Agung juga menyoroti soal belum terciptanya trafik positif dari Kementerian PKP, dari program 3 juta rumah ini yang konon katanya menyerap 185 sektor turunan. Menurutnya, hasil positifnya belum terlihat, karena saat ini Kebijakannya belum ada yang menyasar kepada pengguna akhir , misalnya terkait pasal 54 UU no 1/Th 2011 tentang kewajiban pemerintah daerah untuk memberikan kemudahan perizinan bagi pembangunan perumahan MBR.
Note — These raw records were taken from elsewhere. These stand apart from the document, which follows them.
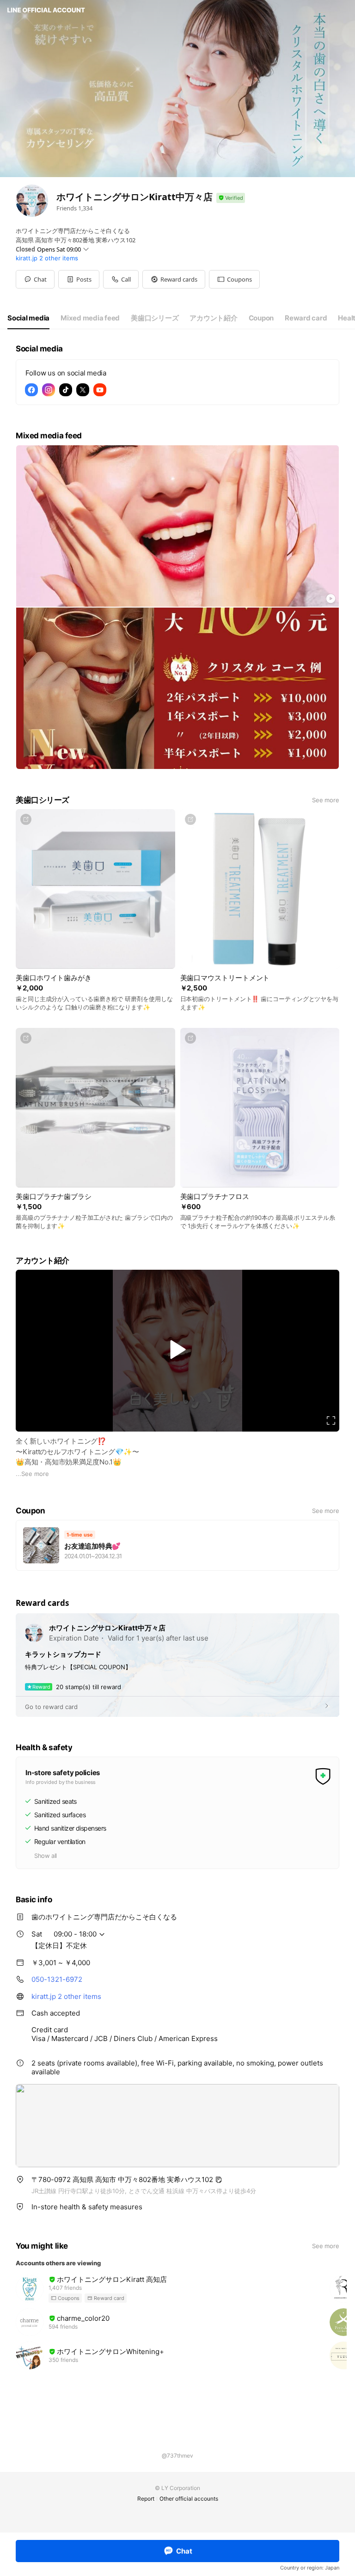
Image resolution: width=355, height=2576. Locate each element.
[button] (78, 279)
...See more (32, 1473)
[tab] (28, 318)
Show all (45, 1855)
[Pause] (177, 1349)
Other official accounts (188, 2498)
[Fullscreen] (331, 1420)
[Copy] (218, 2179)
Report (145, 2498)
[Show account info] (230, 198)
“Ke depan kinerja Kementerian PKP perlu ada transformasi nyata. Saat ini kebanyakan baru diisi oleh acara seremonial pencitraan nan simbolik. Bicara angka-angka, namun tonggak sejarah dan transparansi belum ada,” tambahnya.

Dorongan dan Dukungan The HUD Institute

HUD Institute juga menekankan pentingnya menyiapkan regulasi yang tepat dan inklusif, serta memperkuat kerja sama antara Kementerian PKP dan pemerintah daerah.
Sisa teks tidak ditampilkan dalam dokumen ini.